Beyond the day to day, some things carry over (regardless of being at home or hospital)
It’s not as easy as drawing up liquid and giving it in the NG tube, there are some capsules to mix with water, tablets to be halved and crushed, power to mixed in 10ml(but only give 6ml). There are viles to mixed with water then injected. Plus the boxes of feed needed to keep Violet’s nutrition up. We’ve got into writing everything down so we know when we gave what and if needed can tell the ED/Doctor. The regime/timing of meds in hospital is the same as home, however the antiemetics are given more regularly and via IV (so they don’t come up again). Surprisingly, panadol beats fevers and headaches, even over the hardcore meds.

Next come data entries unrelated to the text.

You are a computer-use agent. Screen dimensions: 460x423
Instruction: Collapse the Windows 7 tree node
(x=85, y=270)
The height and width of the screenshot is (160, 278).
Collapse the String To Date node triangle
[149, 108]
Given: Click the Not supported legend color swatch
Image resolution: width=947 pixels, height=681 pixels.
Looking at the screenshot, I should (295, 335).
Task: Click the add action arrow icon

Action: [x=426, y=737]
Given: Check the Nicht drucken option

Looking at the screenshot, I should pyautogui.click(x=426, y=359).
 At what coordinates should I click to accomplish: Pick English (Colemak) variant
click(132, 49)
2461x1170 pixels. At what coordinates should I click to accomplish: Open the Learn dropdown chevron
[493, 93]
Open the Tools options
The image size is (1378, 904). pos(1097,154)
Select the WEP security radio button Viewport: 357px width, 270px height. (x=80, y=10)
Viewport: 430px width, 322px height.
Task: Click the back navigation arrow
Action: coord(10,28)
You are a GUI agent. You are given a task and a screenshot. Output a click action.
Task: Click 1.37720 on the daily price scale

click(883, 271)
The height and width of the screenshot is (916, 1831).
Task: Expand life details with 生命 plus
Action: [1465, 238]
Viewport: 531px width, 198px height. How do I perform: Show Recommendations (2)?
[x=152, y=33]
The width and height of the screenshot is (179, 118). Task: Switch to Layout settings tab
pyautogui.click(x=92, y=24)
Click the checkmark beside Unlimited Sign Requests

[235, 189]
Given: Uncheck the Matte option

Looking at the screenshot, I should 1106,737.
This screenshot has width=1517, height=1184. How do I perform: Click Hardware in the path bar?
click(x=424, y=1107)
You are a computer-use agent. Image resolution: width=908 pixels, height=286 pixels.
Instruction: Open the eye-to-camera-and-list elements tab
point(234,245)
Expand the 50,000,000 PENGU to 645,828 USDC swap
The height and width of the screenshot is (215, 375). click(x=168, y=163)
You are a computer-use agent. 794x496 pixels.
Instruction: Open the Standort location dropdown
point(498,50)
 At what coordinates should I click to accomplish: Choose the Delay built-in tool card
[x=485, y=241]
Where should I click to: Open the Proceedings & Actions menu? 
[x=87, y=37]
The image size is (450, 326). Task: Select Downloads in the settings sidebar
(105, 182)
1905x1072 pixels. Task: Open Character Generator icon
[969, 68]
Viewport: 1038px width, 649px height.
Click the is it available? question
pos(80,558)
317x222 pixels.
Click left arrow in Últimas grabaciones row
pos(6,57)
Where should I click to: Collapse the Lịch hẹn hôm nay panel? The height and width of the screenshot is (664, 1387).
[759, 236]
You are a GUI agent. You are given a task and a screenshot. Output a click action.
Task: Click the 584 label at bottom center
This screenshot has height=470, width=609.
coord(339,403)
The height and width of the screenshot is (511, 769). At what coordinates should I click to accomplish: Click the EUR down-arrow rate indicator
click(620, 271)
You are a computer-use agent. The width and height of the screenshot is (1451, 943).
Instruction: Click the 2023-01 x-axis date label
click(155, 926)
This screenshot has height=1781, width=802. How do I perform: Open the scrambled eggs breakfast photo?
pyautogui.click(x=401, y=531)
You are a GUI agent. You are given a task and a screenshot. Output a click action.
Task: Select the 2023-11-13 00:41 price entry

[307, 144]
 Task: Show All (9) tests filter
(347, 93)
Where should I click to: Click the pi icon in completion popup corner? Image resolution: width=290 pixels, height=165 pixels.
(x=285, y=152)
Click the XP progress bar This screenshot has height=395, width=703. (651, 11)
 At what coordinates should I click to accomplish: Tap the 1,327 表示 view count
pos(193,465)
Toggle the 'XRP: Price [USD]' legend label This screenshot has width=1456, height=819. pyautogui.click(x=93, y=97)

In the middle of the night…
On top of the additional bad dreams and wet beds there’s the ‘beee bop’ of the feeding pump. In hospital the added pleasure of IV pump alerts, doors opening and closing, the the noisy “raincoats” nurses wear if we are in isolation.
Colleen and I take turns of “sleeping” at the hospital. With all the activity it’s not easy and are heightened awareness that we can get a little irritable.
I knew a little about blood before this, but now understand a whole lot more. Chemo knocks Violet around a fair bit, and based on her results as to how as to what they do..
- Low hemoglobin – full transfusion (Violet has had about 4 to date)
- Low platelets – platelet transfusion (Violet has had 2 bags of platelets)
- Low white blood / neutrophils – not much can be done but wait and be very cautious not to expose Violet to anyone who’s sick.